- Fallon Fallon
- Coordinates: 46°30′44″N 101°05′28″W﻿ / ﻿46.51222°N 101.09111°W
- Country: United States
- State: North Dakota
- County: Morton
- Elevation: 2,120 ft (650 m)
- Time zone: UTC-6 (Central (CST))
- • Summer (DST): UTC-5 (CDT)
- ZIP Code: 58535 (Flasher)
- Area code: 701
- GNIS feature ID: 1028943

= Fallon, North Dakota =

Fallon is an unincorporated community in Morton County, North Dakota, United States. Fallon is located about 35 mi southwest of Bismarck, roughly 10 mi by road northeast of Flasher, on the former Mandan-Black Hills (also known as the Bismarck-Deadwood) stage trail. Another town located along this line is Saint Anthony Crossing, about 4 mi northwest of Saint Anthony.

The settlement of Fallon started to develop in the late 1890s, and a post office was opened April 2, 1900, with James A. Fallon, a native of Ireland, as postmaster, who is also most likely the town's namesake. In 1909 it was relocated to the northeast with H. S. Freiz as postmaster.
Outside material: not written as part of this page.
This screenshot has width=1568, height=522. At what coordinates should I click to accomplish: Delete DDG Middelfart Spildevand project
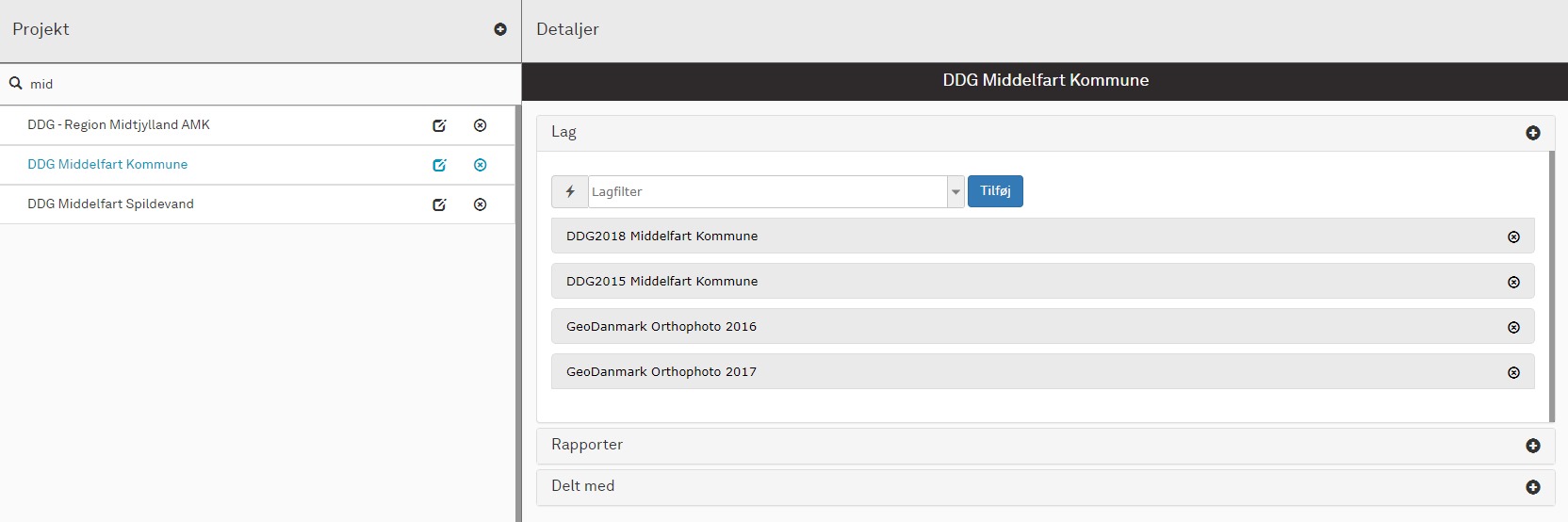point(480,204)
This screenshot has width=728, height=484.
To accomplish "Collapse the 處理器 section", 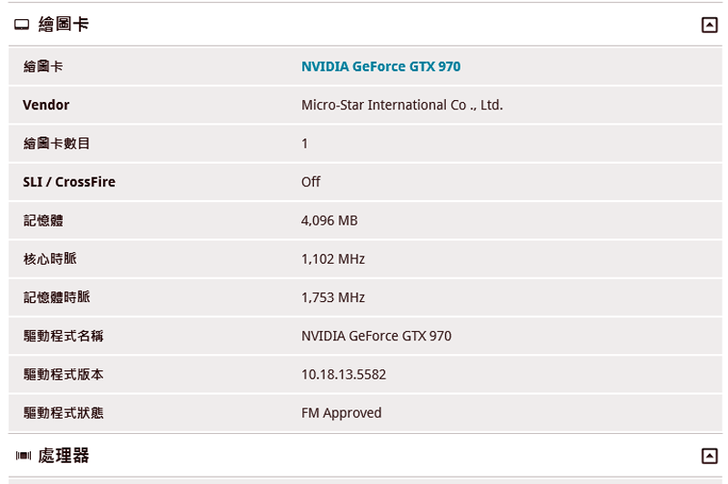I will pos(709,456).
The peak population was only about 10 people, due to the town's inland location away from an operational railroad or highway, thus very little development ever occurred. The post office closed November 15, 1914, with mail to Flasher. Since then, the town has withered considerably. There was once a store, St. Peter and Paul Catholic Church, and a Catholic boarding school on site, and although they were torn down decades ago, multiple scattered foundations can still be found. Today, there are currently two buildings left at the site, a community center or possibly town/dance hall, and the former church parish house, which appears to have been last occupied in 2008. The St. Peter and Paul cemetery is located just to the west of the town, and is frequently maintained.

In summer 2017, a man briefly moved to the townsite in two RVs to the north of the house, but his presence didn't last long. In early 2018, the population was back to zero. The campers were overgrown with weeds, and there was so sign of him. He may have left for medical reasons, or possibly because of the unusually harsh 2017-18 winter.